Valhalla is aiming at generic specialization also.  That, I believe, is the
best future for sorting algorithms (and other algorithms too).  A specializable
template class could contain *one copy* of a full sort algorithm, which would
then be specialized to arrays of a reference, primitive, or value type.  The
suggestion of a "sort provider API" would mesh nicely with this:  The template
class would implement that API.  The index type (currently hardwired as "int")
could be a type parameter, instantly releasing us from the 2-billion limit.
Tweakable algorithm parameters (such as "likely run size" or "maximum value")
could be hardwired into the template (as if by a C #ifdef) simply by defining
them as template parameters (a la C++ non-type template parameters).

A user-requested specialization of a template algorithm class would be a strong
signal to the JVM that some "customized" code needs to be generated.  Currently
we have no such signals, leading to performance losses when heroic inlining
fails to fully connect the user code to the sort algorithm code.  I call this the
"loop customization problem".

— John

P.S. Loop customization problem:
http://mail.openjdk.java.net/pipermail/hotspot-compiler-dev/2012-September/008381.html
http://mail.openjdk.java.net/pipermail/valhalla-dev/2016-June/001953.html
Each "loop syndrome" for a sort or BLAS algorithm would be a distinct
template class instance.

P.P.S. Such a template algorithm class would work naturally with Arrays 2.0,
which will (someday, in my dreams!) define template interfaces for extending
Java arrays in new directions, notably with index types beyond int.

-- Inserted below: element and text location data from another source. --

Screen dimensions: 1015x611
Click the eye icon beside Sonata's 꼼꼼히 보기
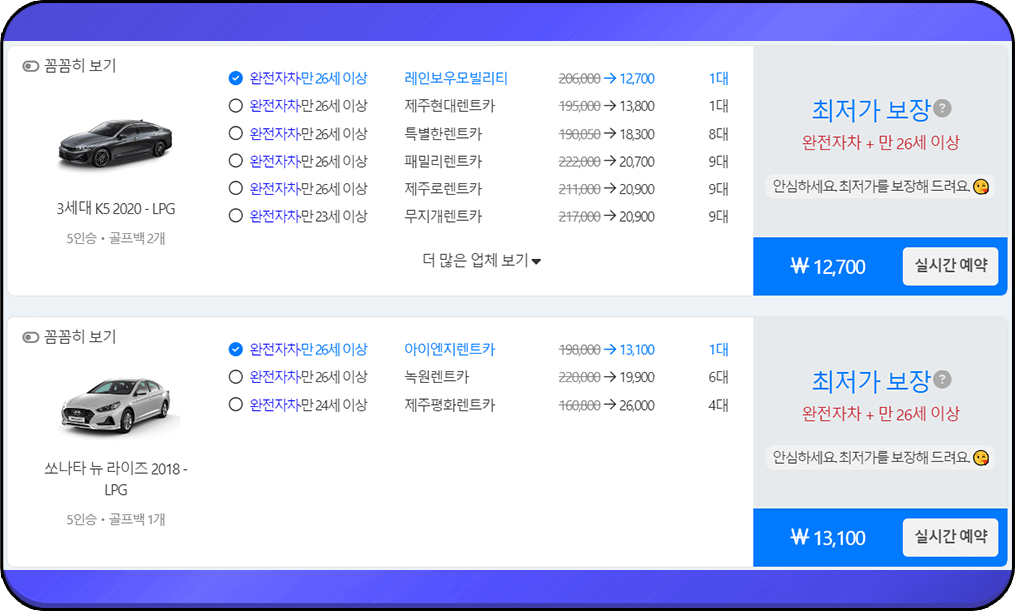[31, 337]
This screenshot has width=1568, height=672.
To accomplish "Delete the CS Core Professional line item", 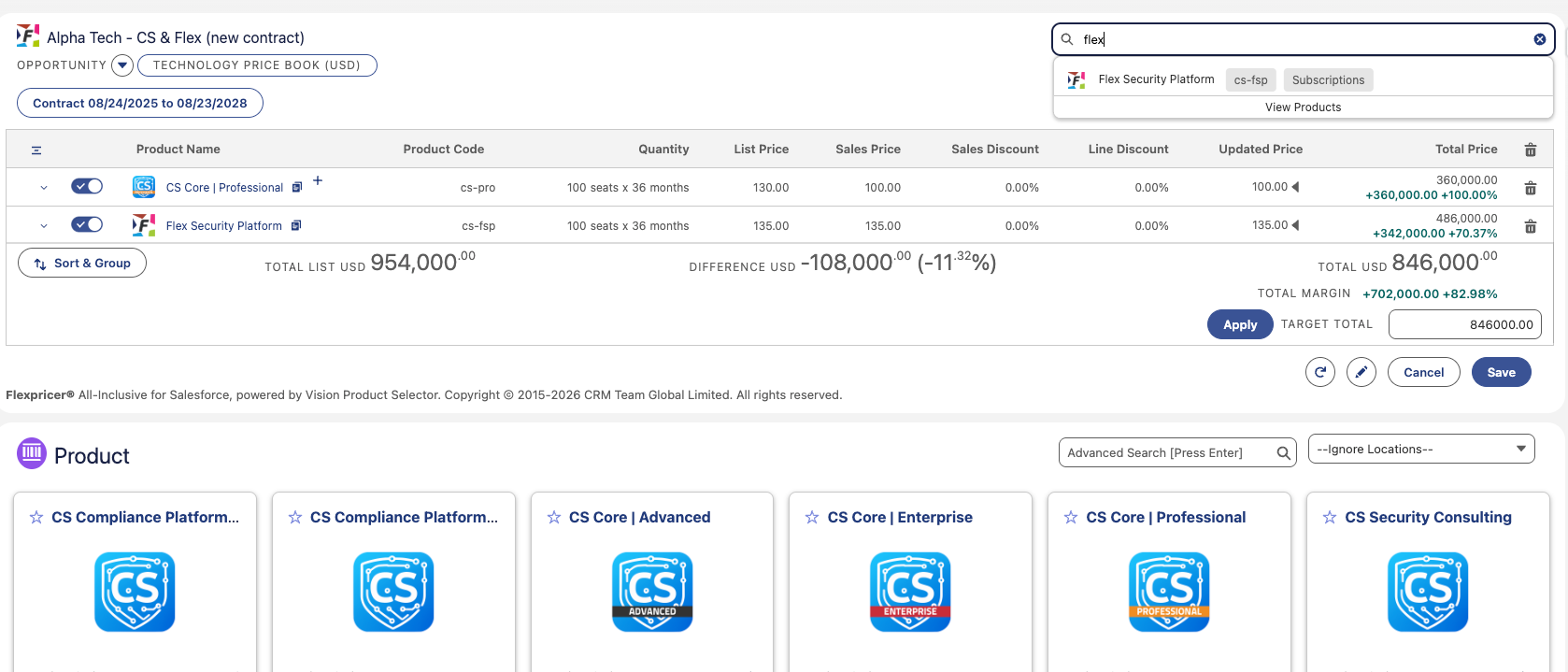I will pos(1530,188).
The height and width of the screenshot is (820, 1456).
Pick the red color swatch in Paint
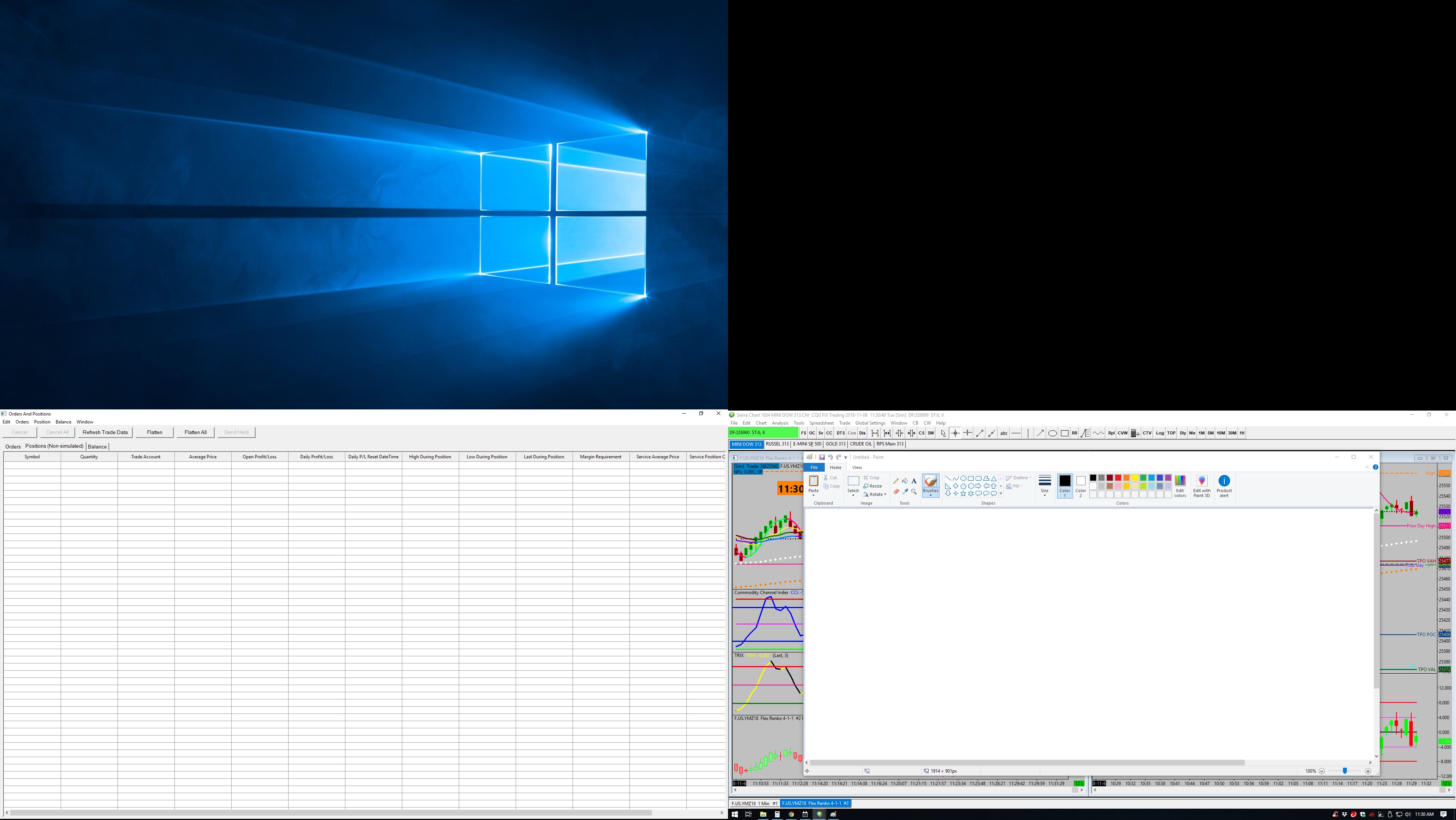tap(1118, 478)
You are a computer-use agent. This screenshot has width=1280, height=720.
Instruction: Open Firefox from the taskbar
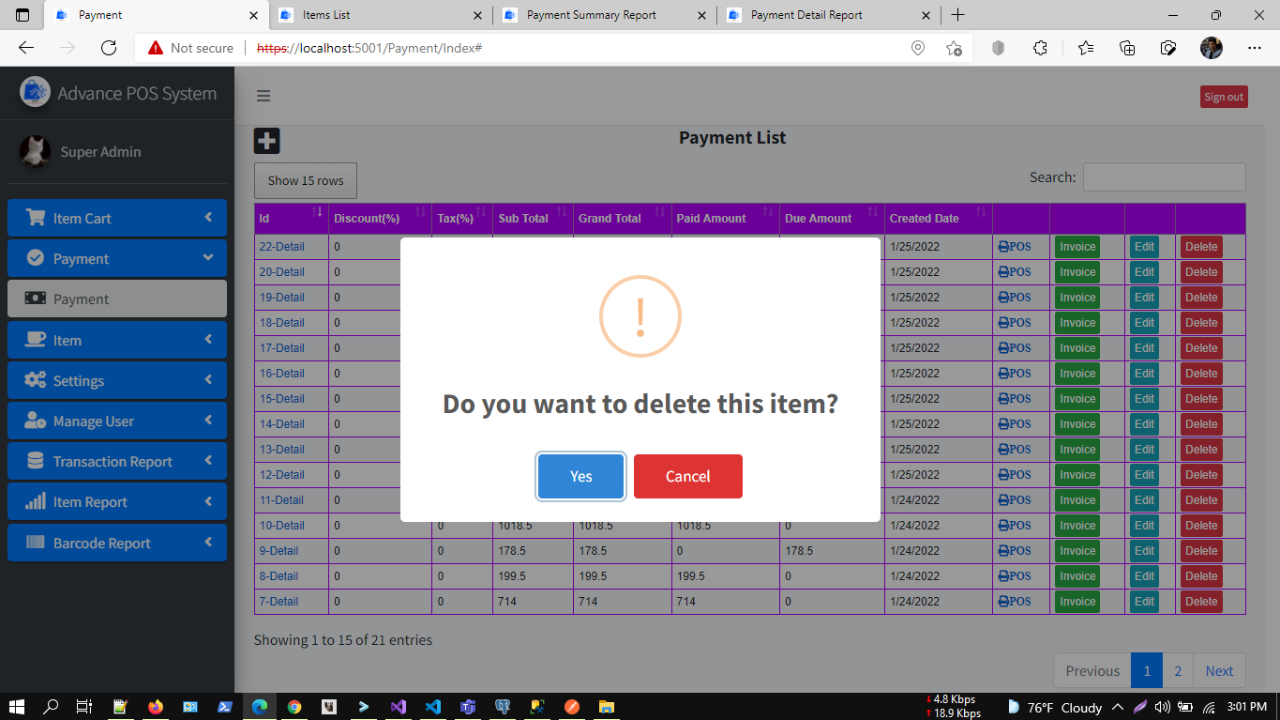[x=155, y=707]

Independently of sort algorithms, I expect an Arrays 2.0 array could be truly
2-D if its index space were pairs of ints (a value type).  It might internally store
its data in some blocked cache-friendly form (a square sub-array in each cache
line, maybe).  I wonder if there is some useful generalization of linear-ordered
sorting which applies to 2-D arrays?  Clearly there are many interesting algorithms
on multi-D arrays which could be instantiated and tweaked using template algorithm
classes.